§ **EXTRACTED RECORDS**:
-*-

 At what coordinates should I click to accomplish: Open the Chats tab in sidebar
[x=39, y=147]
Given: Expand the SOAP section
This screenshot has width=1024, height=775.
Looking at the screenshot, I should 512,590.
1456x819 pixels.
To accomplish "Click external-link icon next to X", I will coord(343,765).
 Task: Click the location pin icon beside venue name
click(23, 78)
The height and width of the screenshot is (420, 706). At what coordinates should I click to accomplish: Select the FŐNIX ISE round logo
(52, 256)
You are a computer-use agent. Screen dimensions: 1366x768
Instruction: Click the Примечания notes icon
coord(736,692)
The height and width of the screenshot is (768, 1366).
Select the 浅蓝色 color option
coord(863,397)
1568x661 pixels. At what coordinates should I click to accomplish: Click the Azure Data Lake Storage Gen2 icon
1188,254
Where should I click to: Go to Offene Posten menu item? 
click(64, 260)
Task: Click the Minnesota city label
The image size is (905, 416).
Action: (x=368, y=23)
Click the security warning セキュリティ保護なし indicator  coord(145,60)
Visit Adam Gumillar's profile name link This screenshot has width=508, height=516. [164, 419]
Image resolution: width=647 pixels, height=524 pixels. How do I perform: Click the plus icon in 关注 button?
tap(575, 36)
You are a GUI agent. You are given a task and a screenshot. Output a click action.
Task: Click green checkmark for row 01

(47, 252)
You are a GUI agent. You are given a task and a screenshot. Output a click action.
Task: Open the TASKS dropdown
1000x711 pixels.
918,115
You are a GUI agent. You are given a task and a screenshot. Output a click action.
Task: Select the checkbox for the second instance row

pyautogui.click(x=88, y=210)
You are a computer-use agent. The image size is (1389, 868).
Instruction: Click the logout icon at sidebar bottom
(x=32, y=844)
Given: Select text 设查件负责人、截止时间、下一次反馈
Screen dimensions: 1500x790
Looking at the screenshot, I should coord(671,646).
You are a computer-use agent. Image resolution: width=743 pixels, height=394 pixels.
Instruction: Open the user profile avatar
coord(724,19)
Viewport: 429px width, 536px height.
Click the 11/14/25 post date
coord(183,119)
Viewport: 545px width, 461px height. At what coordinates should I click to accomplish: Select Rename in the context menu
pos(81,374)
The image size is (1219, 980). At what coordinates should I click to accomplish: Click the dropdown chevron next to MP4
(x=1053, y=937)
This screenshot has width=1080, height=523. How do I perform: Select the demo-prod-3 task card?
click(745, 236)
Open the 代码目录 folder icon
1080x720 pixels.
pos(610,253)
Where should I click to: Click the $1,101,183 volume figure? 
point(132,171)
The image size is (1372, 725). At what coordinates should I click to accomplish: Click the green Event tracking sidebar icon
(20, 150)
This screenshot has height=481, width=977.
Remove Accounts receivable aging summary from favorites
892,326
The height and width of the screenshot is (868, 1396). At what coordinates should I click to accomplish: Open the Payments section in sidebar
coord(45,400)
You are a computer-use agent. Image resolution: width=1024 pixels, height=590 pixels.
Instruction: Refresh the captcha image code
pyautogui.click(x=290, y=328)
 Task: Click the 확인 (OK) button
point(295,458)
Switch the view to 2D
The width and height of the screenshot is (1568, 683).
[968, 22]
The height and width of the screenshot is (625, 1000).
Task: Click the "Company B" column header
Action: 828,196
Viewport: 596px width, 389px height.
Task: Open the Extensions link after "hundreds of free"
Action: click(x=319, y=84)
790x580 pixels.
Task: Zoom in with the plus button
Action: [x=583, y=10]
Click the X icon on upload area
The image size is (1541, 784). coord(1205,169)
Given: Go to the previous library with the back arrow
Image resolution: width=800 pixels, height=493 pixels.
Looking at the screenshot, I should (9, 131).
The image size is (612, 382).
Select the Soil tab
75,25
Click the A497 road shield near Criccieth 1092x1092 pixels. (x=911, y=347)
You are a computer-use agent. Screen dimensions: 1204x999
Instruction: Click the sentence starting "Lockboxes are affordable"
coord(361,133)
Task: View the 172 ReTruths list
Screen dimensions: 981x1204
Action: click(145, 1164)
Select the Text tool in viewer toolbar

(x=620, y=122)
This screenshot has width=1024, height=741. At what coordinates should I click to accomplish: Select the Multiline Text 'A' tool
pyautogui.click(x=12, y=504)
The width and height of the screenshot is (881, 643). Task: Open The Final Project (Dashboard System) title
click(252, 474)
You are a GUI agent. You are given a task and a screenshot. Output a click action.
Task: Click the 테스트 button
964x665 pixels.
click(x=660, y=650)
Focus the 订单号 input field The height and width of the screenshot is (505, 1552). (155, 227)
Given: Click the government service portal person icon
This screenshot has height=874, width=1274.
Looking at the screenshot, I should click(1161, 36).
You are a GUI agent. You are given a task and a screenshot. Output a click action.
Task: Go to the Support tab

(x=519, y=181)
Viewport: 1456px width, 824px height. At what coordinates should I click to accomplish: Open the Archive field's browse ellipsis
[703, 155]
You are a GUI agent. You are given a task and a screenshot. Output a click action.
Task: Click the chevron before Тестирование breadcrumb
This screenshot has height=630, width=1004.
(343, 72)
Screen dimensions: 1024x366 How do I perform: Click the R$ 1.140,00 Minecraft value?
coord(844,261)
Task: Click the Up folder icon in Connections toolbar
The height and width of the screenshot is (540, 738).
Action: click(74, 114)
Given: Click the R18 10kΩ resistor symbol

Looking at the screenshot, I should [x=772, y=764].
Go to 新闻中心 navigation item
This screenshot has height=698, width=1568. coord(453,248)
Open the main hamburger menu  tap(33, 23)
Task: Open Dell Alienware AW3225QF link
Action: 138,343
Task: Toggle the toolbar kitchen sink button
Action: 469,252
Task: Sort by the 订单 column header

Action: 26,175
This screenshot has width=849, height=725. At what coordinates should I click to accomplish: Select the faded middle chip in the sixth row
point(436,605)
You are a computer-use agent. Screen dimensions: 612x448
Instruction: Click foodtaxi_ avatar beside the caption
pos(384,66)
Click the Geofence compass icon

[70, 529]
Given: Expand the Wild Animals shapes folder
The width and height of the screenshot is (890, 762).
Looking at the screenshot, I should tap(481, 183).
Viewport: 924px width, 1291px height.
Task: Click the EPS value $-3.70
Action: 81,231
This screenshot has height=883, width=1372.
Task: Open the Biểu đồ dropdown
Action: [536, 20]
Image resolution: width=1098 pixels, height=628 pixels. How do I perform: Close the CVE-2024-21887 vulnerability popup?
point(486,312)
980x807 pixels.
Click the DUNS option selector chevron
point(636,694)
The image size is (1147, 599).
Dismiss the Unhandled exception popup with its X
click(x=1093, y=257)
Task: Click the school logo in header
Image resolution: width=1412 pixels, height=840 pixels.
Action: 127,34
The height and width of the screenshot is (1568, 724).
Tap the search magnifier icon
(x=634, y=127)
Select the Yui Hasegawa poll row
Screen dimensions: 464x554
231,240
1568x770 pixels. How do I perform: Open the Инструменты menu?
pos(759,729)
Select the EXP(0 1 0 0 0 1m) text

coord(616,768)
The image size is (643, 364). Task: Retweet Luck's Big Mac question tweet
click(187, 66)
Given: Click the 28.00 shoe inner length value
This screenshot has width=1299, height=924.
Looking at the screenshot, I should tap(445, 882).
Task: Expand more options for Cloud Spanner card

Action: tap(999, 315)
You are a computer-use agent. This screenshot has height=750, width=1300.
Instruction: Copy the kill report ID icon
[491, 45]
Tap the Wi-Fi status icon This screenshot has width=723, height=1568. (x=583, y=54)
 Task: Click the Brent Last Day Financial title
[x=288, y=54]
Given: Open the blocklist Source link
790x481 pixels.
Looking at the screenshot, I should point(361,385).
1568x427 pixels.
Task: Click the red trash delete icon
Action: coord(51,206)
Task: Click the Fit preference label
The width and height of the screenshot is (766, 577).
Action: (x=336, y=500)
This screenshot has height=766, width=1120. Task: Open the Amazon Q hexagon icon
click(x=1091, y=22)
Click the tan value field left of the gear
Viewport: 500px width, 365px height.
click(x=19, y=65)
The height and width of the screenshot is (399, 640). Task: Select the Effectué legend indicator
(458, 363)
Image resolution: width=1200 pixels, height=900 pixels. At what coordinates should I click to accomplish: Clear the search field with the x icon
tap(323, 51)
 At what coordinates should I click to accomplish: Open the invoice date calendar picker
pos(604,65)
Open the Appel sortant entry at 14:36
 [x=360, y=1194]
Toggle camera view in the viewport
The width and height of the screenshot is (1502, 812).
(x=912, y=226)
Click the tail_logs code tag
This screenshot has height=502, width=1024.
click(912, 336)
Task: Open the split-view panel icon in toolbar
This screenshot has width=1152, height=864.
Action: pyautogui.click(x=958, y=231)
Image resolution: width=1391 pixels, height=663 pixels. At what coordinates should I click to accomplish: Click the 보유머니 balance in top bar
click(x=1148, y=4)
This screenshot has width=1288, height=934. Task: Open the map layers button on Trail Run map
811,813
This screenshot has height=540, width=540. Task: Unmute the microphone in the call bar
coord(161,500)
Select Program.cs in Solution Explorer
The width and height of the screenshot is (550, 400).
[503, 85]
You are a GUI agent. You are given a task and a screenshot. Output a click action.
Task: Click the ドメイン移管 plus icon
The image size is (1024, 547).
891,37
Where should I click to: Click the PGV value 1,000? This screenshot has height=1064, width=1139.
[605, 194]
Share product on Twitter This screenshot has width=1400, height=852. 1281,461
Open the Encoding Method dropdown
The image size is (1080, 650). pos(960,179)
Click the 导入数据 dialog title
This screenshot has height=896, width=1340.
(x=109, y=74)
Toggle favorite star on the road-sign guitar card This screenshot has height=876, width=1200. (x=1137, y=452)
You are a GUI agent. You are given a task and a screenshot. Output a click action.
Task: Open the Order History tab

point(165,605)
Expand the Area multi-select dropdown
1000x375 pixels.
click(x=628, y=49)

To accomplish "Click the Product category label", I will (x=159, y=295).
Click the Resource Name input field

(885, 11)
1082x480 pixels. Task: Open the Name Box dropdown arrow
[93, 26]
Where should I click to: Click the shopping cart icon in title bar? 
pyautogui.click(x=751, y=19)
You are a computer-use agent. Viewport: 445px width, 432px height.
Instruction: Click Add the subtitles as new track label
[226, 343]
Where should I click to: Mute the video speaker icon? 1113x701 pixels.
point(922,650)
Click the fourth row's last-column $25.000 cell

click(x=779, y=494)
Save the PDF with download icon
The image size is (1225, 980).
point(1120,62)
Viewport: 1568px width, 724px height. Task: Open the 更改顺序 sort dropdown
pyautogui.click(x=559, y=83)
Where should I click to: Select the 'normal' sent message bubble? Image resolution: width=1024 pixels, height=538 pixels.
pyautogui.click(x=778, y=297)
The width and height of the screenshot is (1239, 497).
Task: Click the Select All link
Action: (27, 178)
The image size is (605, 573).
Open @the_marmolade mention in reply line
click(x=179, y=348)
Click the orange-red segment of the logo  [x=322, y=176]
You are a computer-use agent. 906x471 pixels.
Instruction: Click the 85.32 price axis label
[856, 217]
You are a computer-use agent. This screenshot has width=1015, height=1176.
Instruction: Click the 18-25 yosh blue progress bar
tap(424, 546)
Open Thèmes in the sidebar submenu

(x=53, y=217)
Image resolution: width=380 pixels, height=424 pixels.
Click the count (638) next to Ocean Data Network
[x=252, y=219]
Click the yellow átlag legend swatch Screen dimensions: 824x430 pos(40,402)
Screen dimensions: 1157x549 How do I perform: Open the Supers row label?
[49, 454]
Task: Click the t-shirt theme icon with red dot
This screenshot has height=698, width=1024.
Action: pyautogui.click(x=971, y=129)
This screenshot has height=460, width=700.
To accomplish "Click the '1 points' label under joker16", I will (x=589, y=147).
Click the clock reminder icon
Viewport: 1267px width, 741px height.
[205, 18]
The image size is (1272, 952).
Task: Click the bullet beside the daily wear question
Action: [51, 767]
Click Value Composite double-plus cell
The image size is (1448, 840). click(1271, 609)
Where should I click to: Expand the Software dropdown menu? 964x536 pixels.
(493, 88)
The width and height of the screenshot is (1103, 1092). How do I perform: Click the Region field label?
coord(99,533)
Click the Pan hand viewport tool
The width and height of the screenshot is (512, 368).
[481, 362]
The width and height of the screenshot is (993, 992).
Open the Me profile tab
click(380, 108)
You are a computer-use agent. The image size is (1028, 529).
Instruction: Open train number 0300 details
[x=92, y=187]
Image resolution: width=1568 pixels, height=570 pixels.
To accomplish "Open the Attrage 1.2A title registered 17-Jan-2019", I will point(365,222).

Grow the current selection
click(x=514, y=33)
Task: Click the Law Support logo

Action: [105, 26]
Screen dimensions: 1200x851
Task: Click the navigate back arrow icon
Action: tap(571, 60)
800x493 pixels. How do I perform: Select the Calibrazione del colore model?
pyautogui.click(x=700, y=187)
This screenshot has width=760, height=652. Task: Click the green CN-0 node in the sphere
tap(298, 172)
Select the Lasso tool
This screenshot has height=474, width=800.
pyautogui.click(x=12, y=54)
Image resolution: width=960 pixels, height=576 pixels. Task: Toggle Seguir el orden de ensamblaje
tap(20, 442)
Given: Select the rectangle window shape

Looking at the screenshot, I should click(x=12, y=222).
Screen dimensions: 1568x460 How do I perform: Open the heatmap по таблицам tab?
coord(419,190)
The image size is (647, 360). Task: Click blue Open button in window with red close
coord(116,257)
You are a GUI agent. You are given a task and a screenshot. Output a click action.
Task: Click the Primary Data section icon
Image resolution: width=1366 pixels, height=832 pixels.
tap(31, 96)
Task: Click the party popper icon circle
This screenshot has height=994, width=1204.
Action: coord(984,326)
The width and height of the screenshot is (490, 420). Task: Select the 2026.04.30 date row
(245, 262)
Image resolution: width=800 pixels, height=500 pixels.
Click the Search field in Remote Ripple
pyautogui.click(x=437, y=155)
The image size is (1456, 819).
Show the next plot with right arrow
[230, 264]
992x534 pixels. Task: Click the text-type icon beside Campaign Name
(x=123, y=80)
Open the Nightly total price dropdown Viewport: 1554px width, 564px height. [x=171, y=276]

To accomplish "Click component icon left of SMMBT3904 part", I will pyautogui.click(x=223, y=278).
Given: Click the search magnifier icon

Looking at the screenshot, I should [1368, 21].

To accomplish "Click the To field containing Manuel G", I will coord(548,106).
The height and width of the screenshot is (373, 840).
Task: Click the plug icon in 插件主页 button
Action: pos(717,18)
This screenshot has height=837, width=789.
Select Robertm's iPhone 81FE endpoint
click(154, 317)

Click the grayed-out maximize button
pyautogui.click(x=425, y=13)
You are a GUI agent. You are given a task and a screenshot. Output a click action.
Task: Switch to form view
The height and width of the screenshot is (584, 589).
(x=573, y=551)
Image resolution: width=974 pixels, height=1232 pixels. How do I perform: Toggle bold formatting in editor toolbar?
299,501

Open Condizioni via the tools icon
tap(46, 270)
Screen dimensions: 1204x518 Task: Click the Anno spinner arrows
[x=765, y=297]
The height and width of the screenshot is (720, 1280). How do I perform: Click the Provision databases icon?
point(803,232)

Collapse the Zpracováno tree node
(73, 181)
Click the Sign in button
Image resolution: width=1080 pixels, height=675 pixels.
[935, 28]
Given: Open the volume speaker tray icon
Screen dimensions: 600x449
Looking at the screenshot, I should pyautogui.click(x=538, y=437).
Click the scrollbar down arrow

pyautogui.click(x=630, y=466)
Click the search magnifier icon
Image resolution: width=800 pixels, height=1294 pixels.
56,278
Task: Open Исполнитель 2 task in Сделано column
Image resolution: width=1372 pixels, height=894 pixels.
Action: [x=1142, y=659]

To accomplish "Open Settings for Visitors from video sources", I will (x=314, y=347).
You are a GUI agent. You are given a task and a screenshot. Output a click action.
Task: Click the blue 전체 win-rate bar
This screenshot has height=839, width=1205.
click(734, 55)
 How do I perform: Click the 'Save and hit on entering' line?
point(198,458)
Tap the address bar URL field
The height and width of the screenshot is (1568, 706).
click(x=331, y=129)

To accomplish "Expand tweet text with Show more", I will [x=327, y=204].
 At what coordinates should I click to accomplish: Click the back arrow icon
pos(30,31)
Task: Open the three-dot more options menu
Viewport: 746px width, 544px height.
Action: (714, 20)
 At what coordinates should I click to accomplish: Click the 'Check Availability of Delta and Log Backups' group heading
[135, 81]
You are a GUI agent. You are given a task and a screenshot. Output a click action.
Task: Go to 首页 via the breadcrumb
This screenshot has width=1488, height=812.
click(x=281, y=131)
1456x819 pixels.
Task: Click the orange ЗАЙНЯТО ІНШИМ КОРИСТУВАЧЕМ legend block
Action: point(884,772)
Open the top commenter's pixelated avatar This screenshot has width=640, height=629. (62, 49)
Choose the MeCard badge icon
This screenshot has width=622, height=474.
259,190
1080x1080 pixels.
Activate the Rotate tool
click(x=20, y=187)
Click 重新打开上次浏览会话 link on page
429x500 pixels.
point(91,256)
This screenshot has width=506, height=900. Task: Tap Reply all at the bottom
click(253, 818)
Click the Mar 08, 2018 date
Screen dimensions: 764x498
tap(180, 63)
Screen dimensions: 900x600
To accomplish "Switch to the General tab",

-*-

Go through the listing above and pull out each line containing the word "folder".

Open the 代码目录 folder icon
Task: Click the Up folder icon in Connections toolbar
Given: Expand the Wild Animals shapes folder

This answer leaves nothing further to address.